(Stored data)

Start of Block

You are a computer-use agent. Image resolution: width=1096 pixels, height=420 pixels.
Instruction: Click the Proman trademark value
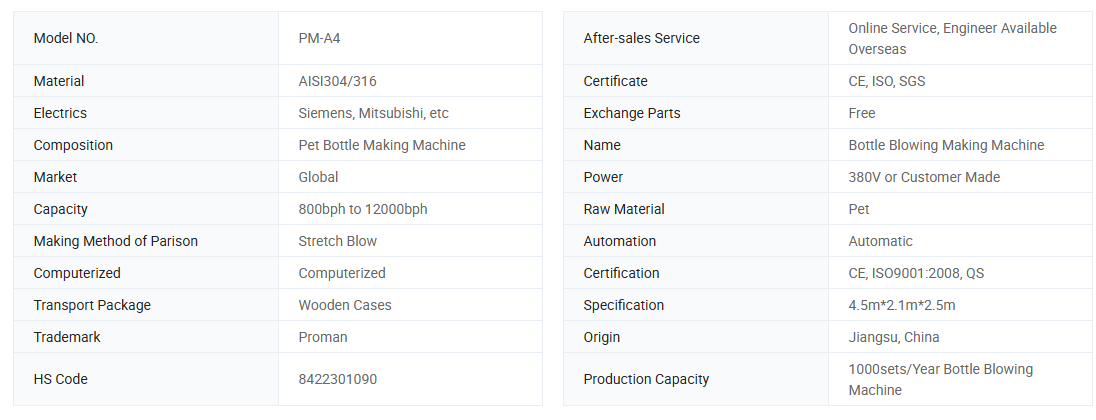pyautogui.click(x=323, y=337)
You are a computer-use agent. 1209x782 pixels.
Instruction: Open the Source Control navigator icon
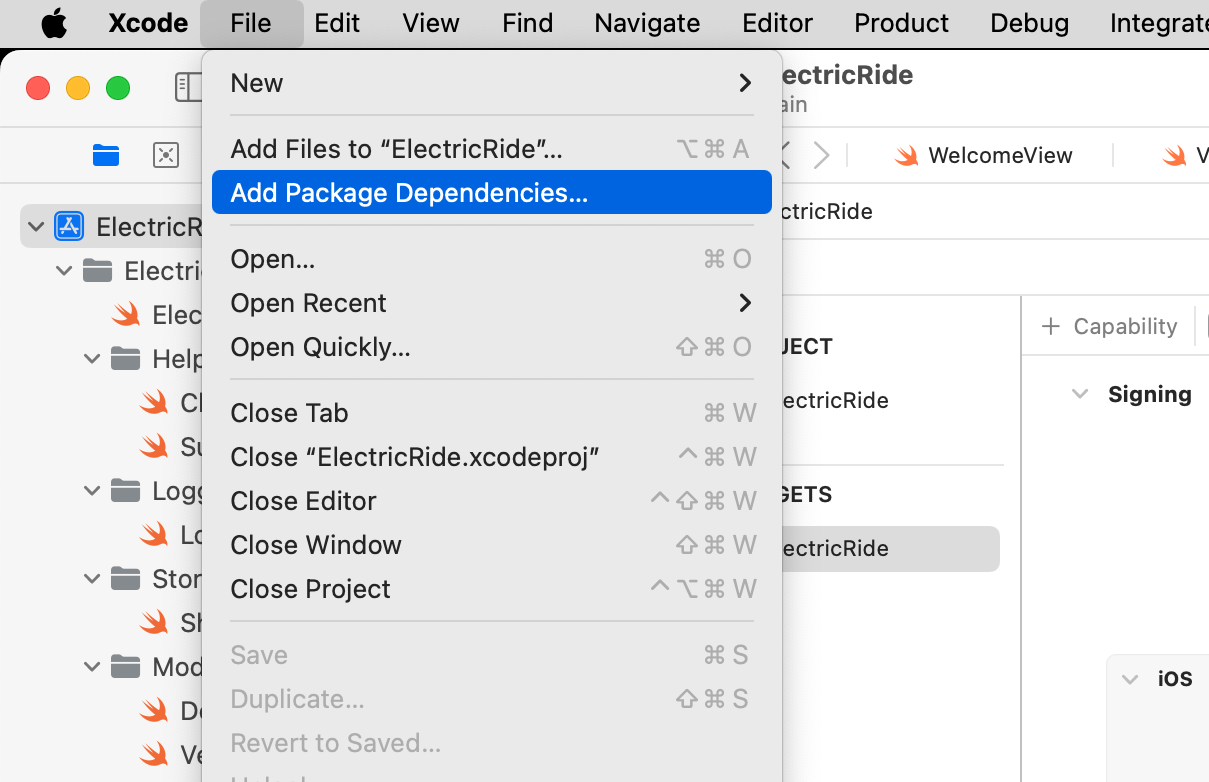click(165, 155)
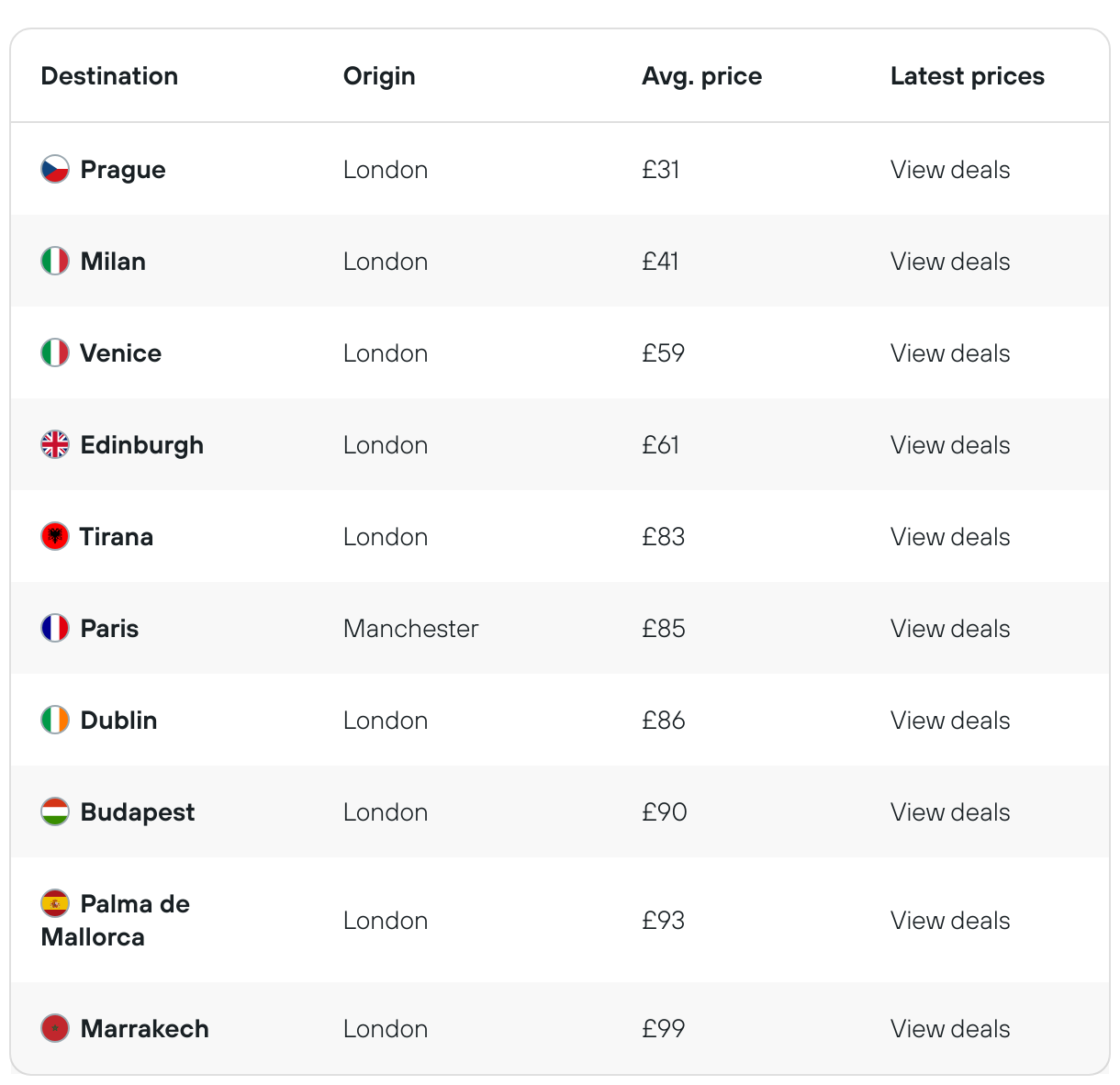This screenshot has width=1120, height=1085.
Task: Click the Albanian flag icon beside Tirana
Action: click(55, 536)
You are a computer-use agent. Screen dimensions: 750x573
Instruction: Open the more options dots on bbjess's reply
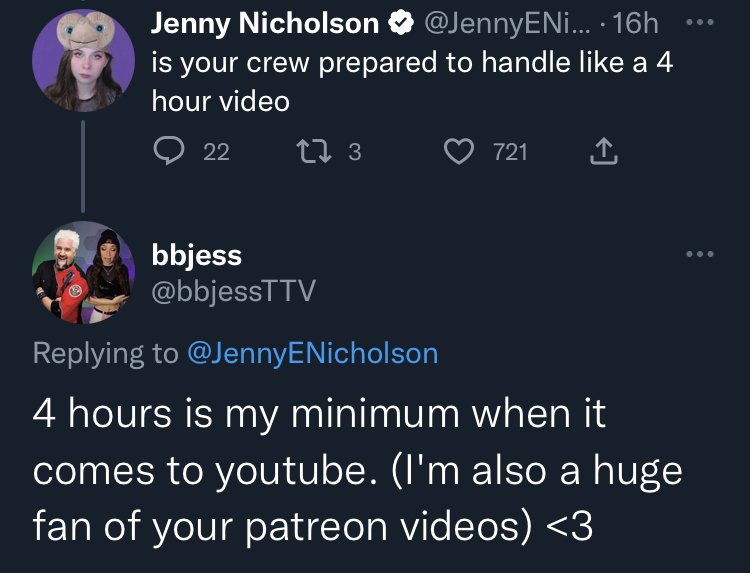[x=700, y=254]
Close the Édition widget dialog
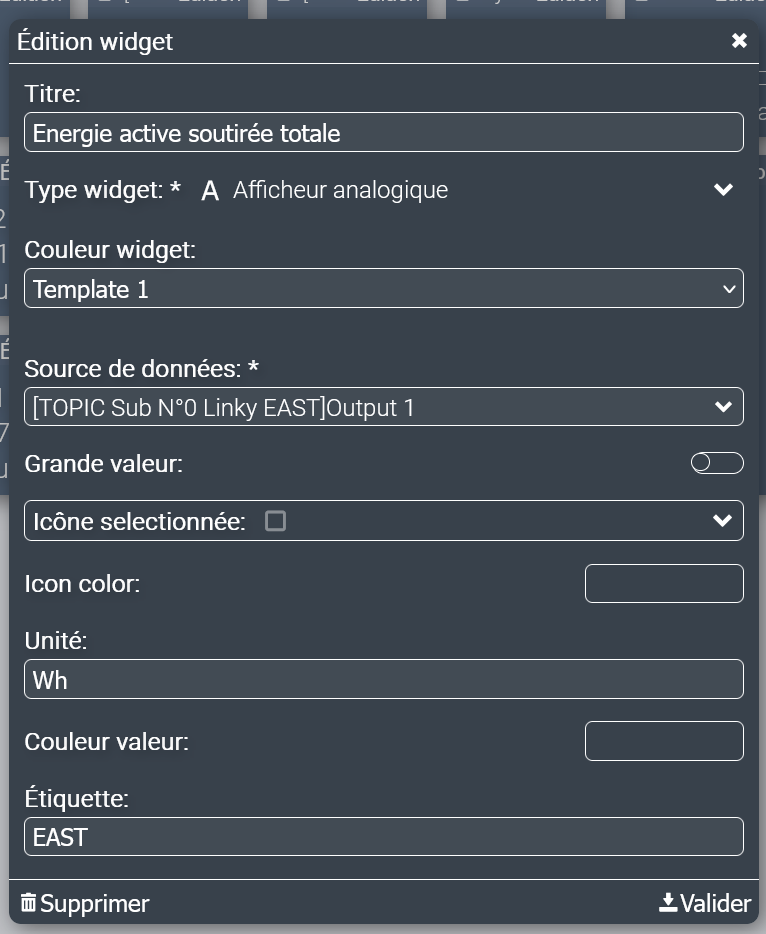 [739, 41]
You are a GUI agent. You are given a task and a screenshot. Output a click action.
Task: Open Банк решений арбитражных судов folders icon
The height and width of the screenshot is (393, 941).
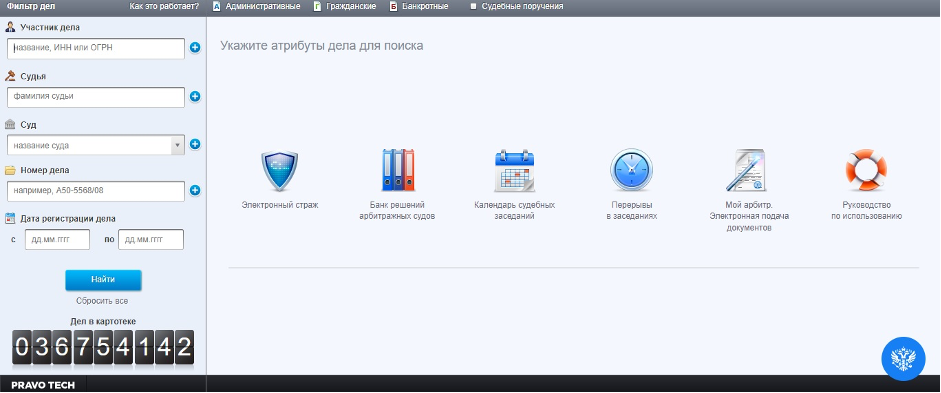coord(398,170)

End of Block

(Work item)
Copy exactly the lines that run from the line containing "You are a computer-use agent. 1209x782" to the end of the data, keeping both end lines and dropping every picture.

(Answer box)
You are a computer-use agent. 1209x782 pixels.
Instruction: Open the Source Control navigator icon
click(165, 155)
This screenshot has width=1120, height=1085.
Task: Click the Albanian flag icon beside Tirana
Action: click(55, 536)
You are a computer-use agent. Screen dimensions: 750x573
Instruction: Open the more options dots on bbjess's reply
[x=700, y=254]
Close the Édition widget dialog
 [739, 41]
You are a GUI agent. You are given a task and a screenshot. Output a click action.
Task: Open Банк решений арбитражных судов folders icon
The height and width of the screenshot is (393, 941).
coord(398,170)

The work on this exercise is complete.